DIRECTIONS :: Every line below must be reproduced exactly; no pictures are to be included.

Saved data entries
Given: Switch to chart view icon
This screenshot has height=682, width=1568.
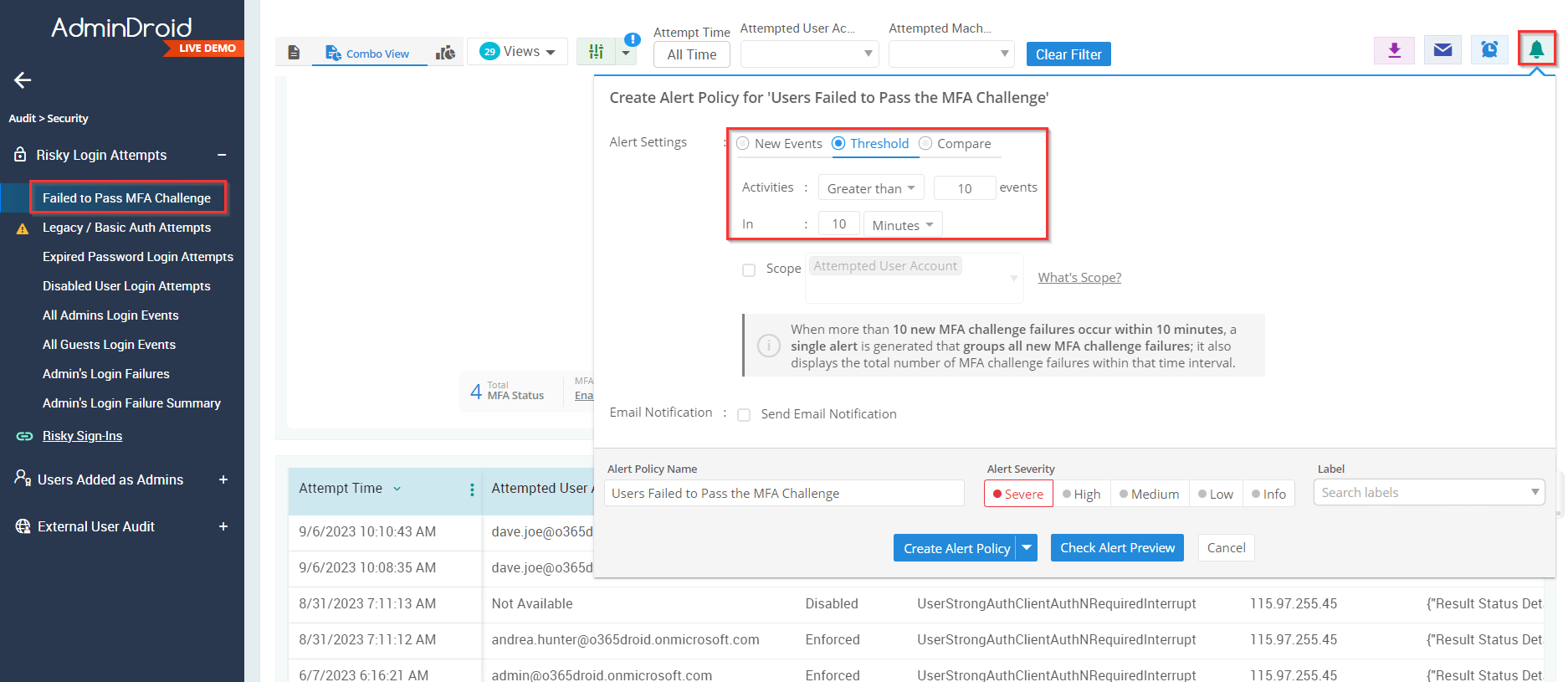Looking at the screenshot, I should click(445, 53).
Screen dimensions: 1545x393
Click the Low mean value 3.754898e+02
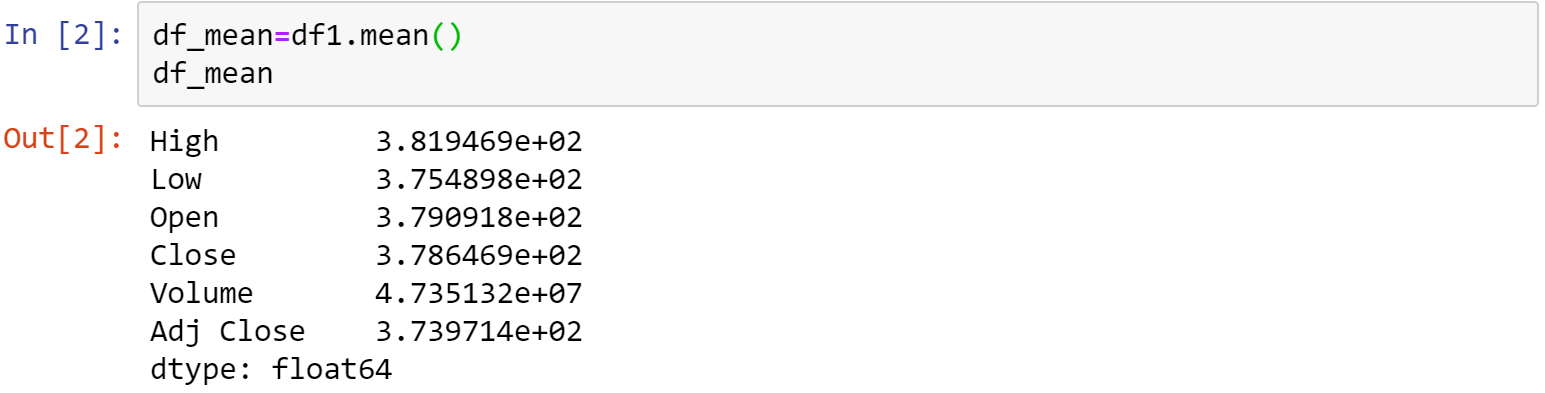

TASK RESULT ::
Given: Switch to chart view icon
This screenshot has height=682, width=1568.
Looking at the screenshot, I should click(445, 53).
Screen dimensions: 1545x393
Click the Low mean value 3.754898e+02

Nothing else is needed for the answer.